<sigh>
How many people don't get it? Are they all reporters, or are there some real people who are missing this too...
Ok, I know that when telephones were new (and I'd wager I don't have any readers who remember that), that the 'telephone culture' was treated as some new, different thing that no one understood. But really, we've had a couple of chances now to figure out what that means...
In
this story, Computerworld reports on the fact that the National Retail Federation supports taxes on 'net commerce', "as long as there would be a sales tax in that local jurisdiction anyway".
In a release, the world's largest retail association took pains to
stress that it's not calling for new taxes, but rather equal taxes
regardless of sales channel.
This, of course, will be the cover story on next month's issue of Duh magazine.
I don't know how they do it elsewhere, but I'd be surprised to find that any other taxing jurisdiction has a different approach than that here in Florida: if you didn't pay sales tax on your purchase, you -- legally -- owe a 'Use' tax to the State on the same amount of money.
That vanishingly few people actually _pay_ this tax is a) not surprising, and b) not my fault. The problem here is that the state doesn't want to admit that the Emperor is naked. If they admit that they should already be getting this tax revenue, then they have to take the rap for being unable to collect it.
This will never do.
On a related rant, I'm hearing lots of people (finally!) start complaining about "online privacy".
Guess what, folks?
Your lack of privacy hasn't changed -- it's just that you can finally see the problem, because you're online yourselves now.

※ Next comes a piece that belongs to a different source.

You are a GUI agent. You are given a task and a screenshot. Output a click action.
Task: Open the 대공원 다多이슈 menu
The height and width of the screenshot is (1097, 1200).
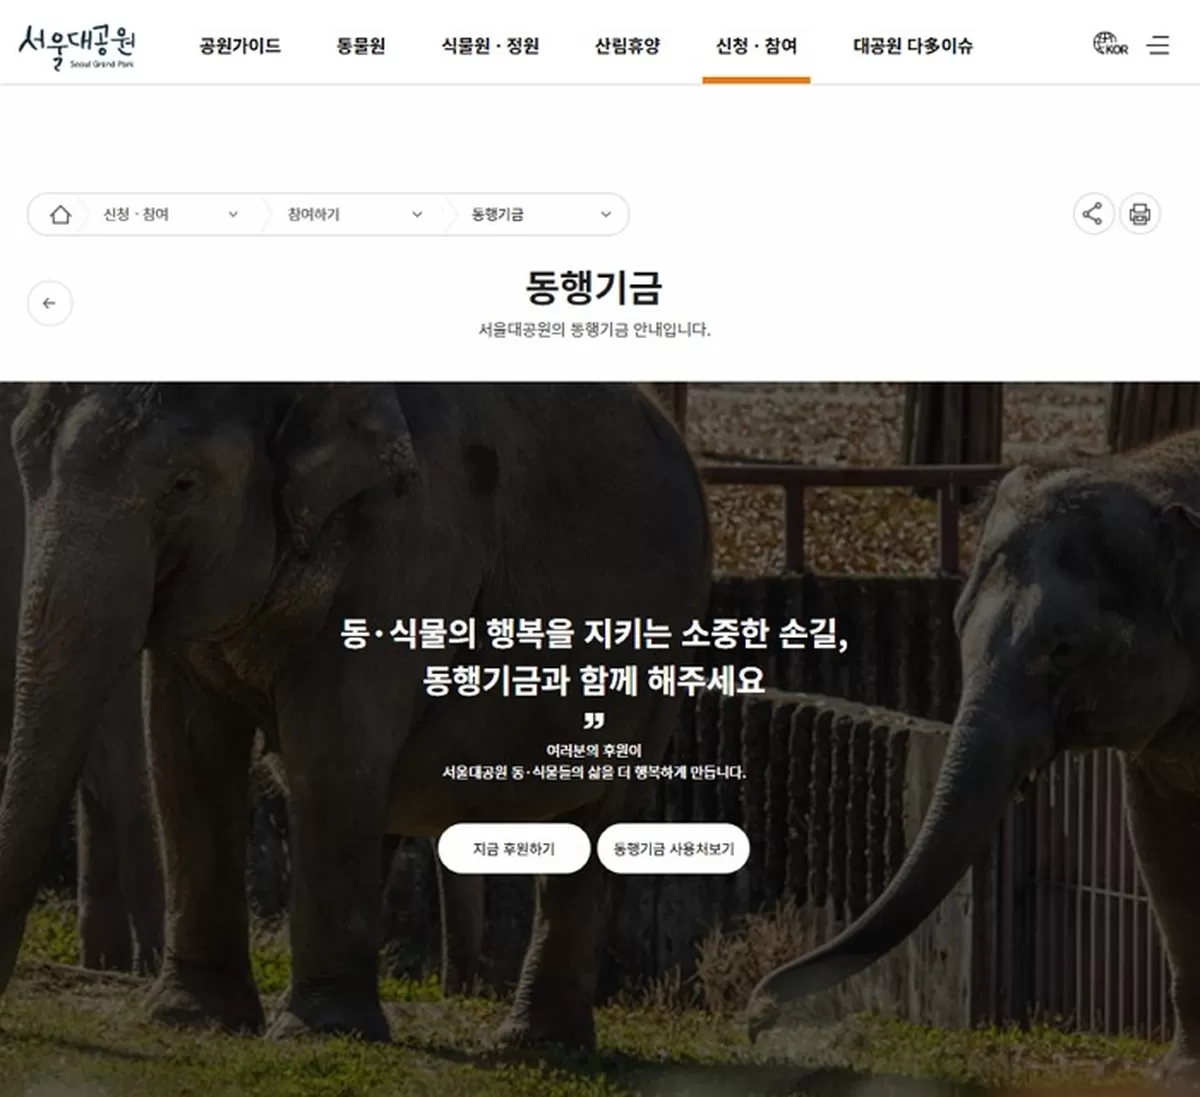tap(913, 45)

There are, admittedly, more things that you do now to be exposed, but the amount to which those things are exposed it not all that much more than it has been since computing began to be as pervasive as it is.
Ask the congressman who pushed through the legislation making video rental records confidential. Ask him why...

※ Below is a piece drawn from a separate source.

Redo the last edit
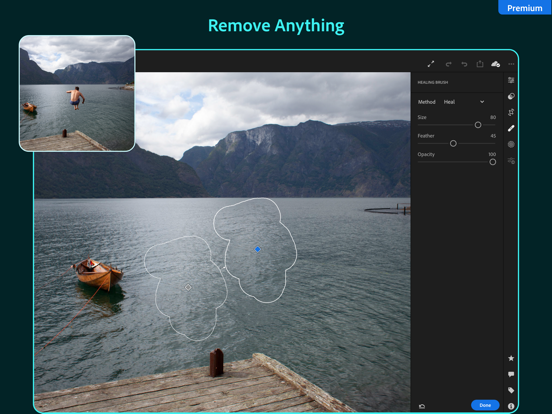552x414 pixels. [448, 64]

Europe is way ahead of us on this; The Privacy Forum Digest has had extensive coverage of the data privacy laws in place in the European Union. Short version: they're great for people, but they're going to raise costs a bit for companies; how much is your privacy worth?
Most important, of course, is medical privacy: do you really want your employer even knowing that you felt the need to take an HIV test, regardless of whether they hear the results?
(Sure, some employers might be bright enough to realize that's an indication of responsibility, not something less respectable... but is yours one of them?)